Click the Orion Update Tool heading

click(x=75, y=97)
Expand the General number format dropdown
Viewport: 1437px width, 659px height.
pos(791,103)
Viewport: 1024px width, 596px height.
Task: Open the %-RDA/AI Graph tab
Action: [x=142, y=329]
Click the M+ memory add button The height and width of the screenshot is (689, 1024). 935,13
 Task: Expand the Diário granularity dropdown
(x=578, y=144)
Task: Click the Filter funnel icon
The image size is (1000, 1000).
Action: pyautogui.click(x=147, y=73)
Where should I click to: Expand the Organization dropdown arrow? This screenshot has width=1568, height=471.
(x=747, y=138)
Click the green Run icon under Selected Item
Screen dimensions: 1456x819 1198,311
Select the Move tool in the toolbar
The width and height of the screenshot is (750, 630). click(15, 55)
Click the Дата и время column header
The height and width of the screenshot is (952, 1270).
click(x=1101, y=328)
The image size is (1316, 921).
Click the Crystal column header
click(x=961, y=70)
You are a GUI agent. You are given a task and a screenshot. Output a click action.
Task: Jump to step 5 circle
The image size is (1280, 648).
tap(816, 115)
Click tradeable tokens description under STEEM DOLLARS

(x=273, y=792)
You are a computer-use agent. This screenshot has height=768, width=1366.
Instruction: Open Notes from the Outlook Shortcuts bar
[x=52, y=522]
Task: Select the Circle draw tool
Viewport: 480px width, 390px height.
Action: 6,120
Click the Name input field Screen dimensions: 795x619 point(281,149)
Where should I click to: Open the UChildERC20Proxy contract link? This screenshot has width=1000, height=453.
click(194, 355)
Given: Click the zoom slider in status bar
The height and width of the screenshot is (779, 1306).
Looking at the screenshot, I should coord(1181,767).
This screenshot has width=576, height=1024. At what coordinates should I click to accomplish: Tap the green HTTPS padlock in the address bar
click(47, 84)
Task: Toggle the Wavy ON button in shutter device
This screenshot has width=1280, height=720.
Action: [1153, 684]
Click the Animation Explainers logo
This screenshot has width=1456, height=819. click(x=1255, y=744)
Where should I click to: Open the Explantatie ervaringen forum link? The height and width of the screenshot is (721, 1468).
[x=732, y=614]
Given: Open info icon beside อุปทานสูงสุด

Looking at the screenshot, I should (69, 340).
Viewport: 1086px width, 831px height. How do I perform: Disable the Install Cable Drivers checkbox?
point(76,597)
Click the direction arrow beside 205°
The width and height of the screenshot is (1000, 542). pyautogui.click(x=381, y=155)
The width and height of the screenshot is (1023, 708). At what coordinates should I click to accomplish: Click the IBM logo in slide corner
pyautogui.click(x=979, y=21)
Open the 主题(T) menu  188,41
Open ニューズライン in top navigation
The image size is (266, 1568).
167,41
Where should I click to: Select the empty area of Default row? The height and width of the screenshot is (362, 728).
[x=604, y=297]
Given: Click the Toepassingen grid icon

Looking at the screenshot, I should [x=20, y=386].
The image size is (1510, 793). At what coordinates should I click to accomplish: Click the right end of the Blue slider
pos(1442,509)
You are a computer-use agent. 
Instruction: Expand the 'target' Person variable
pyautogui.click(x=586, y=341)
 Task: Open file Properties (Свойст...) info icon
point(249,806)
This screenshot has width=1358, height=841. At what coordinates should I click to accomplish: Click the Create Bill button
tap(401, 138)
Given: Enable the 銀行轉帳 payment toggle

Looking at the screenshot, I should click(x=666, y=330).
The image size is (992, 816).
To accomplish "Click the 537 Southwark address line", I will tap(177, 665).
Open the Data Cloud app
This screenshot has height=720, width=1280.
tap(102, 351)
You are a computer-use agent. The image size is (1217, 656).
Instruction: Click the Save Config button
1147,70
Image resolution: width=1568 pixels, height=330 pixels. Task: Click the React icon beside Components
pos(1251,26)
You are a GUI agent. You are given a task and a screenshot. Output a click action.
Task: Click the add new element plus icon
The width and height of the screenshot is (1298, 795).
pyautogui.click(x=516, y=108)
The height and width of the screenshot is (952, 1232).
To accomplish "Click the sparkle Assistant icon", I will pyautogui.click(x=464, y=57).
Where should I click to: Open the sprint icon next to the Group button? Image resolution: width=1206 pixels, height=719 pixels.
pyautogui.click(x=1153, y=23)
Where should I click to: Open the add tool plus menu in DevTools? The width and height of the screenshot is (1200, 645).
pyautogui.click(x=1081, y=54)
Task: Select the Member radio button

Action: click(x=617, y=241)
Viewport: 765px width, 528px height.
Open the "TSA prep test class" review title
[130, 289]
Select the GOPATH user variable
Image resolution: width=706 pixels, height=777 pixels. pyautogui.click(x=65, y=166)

-*-

### [Work item]
Within the listing above, locate the line containing "The image size is (992, 816)." and the line containing "Task: Click the add new element plus icon". Reproduce those two lines and all lines between them exactly, with nothing added.

### [Exercise output]
The image size is (992, 816).
To accomplish "Click the 537 Southwark address line", I will tap(177, 665).
Open the Data Cloud app
This screenshot has height=720, width=1280.
tap(102, 351)
You are a computer-use agent. The image size is (1217, 656).
Instruction: Click the Save Config button
1147,70
Image resolution: width=1568 pixels, height=330 pixels. Task: Click the React icon beside Components
pos(1251,26)
You are a GUI agent. You are given a task and a screenshot. Output a click action.
Task: Click the add new element plus icon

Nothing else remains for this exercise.